* _PROBLEM DESCRIPTION_
Copy the entire listing below word for word, leaving out the pictures.

[Begin DATA SUPPLIED]

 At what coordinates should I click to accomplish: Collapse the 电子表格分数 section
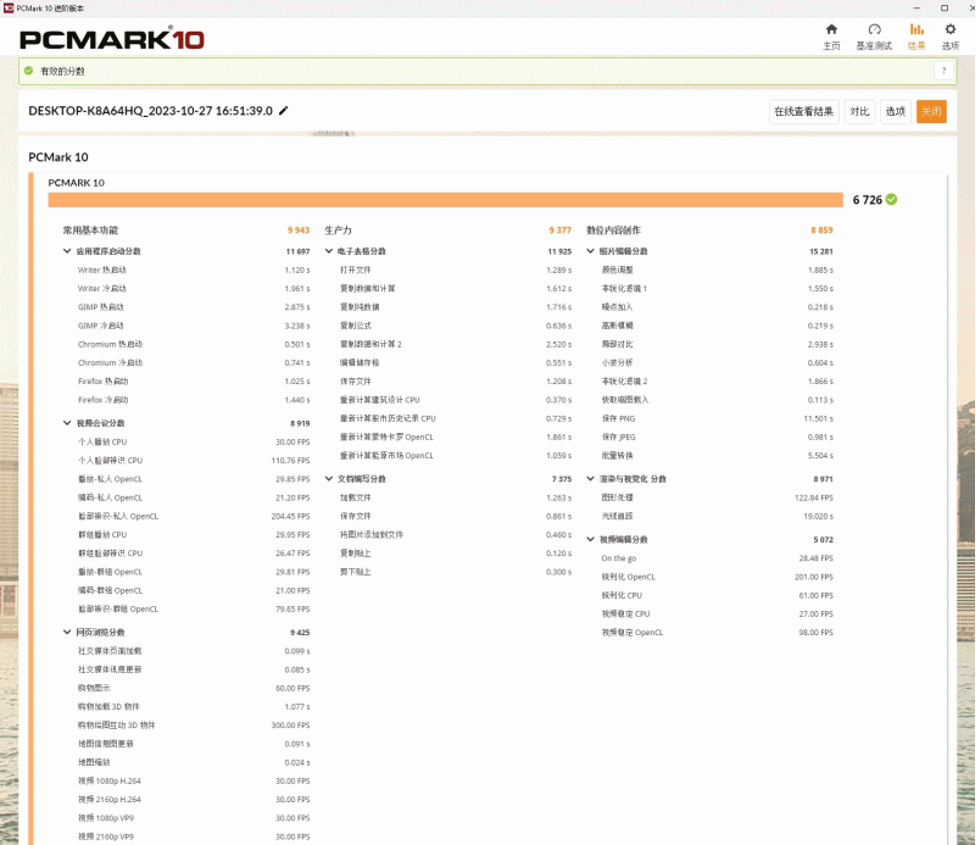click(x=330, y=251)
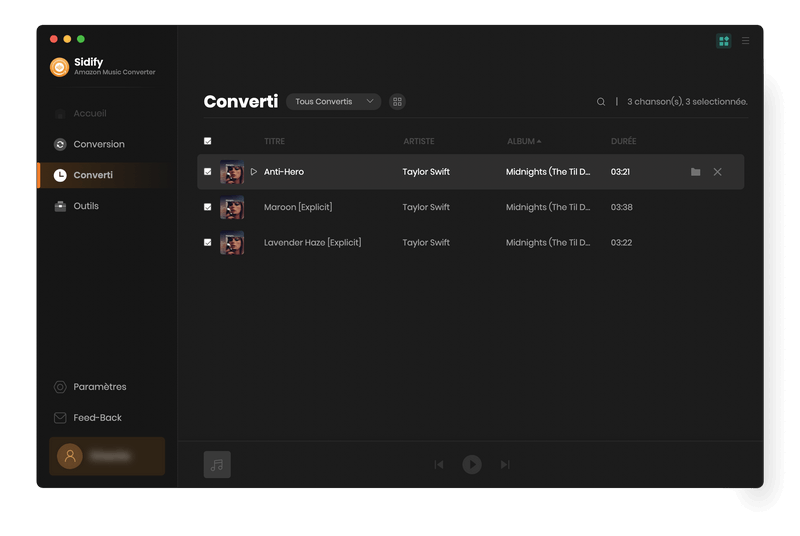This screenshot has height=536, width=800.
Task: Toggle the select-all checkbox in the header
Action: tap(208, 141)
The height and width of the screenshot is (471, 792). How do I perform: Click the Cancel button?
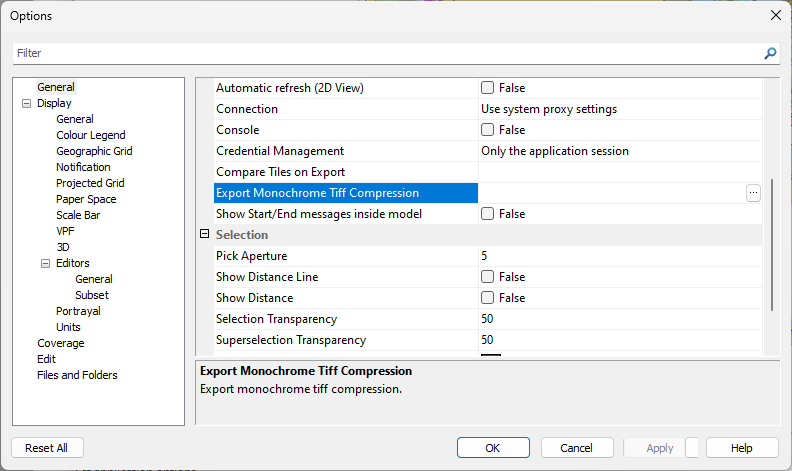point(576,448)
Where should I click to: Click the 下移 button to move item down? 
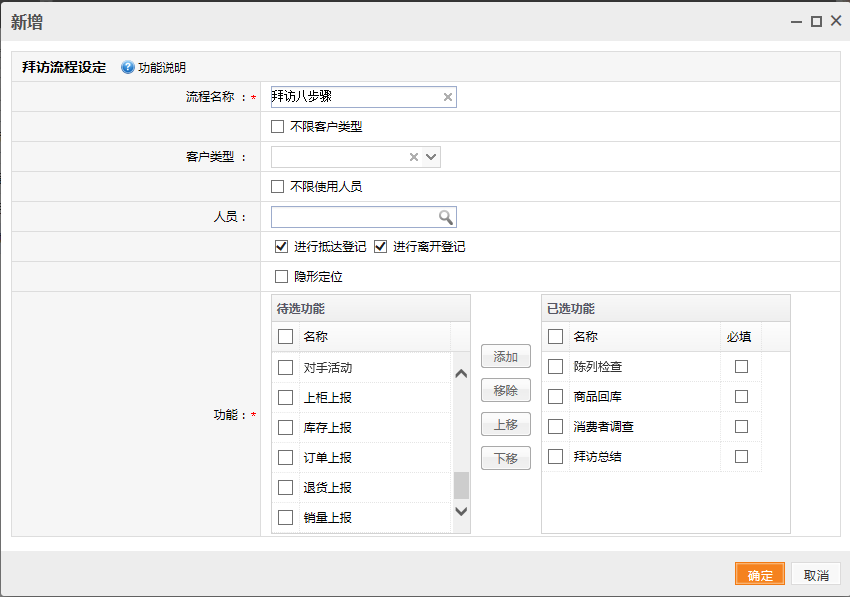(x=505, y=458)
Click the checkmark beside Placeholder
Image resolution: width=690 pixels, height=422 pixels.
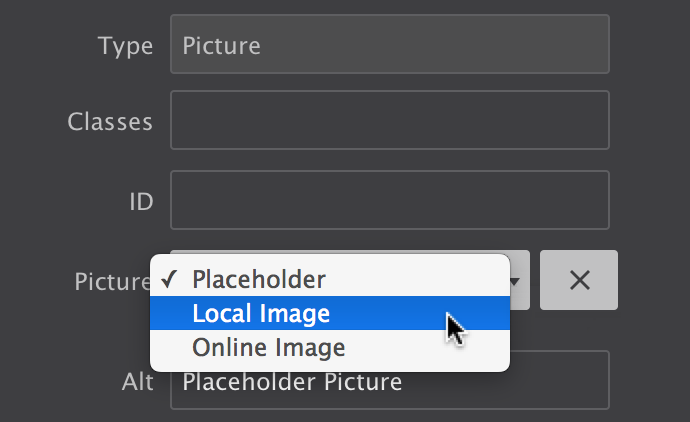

[End DATA SUPPLIED]

* _EXERCISE ANSWER_
 At what coordinates should I click to accomplish: Collapse the 电子表格分数 section
click(x=330, y=251)
This screenshot has height=536, width=800.
Task: Toggle the select-all checkbox in the header
Action: tap(208, 141)
The height and width of the screenshot is (471, 792). How do I perform: Click the Cancel button?
point(576,448)
Where should I click to: Click the 下移 button to move item down? 
(x=505, y=458)
Click the checkmark beside Placeholder
Image resolution: width=690 pixels, height=422 pixels.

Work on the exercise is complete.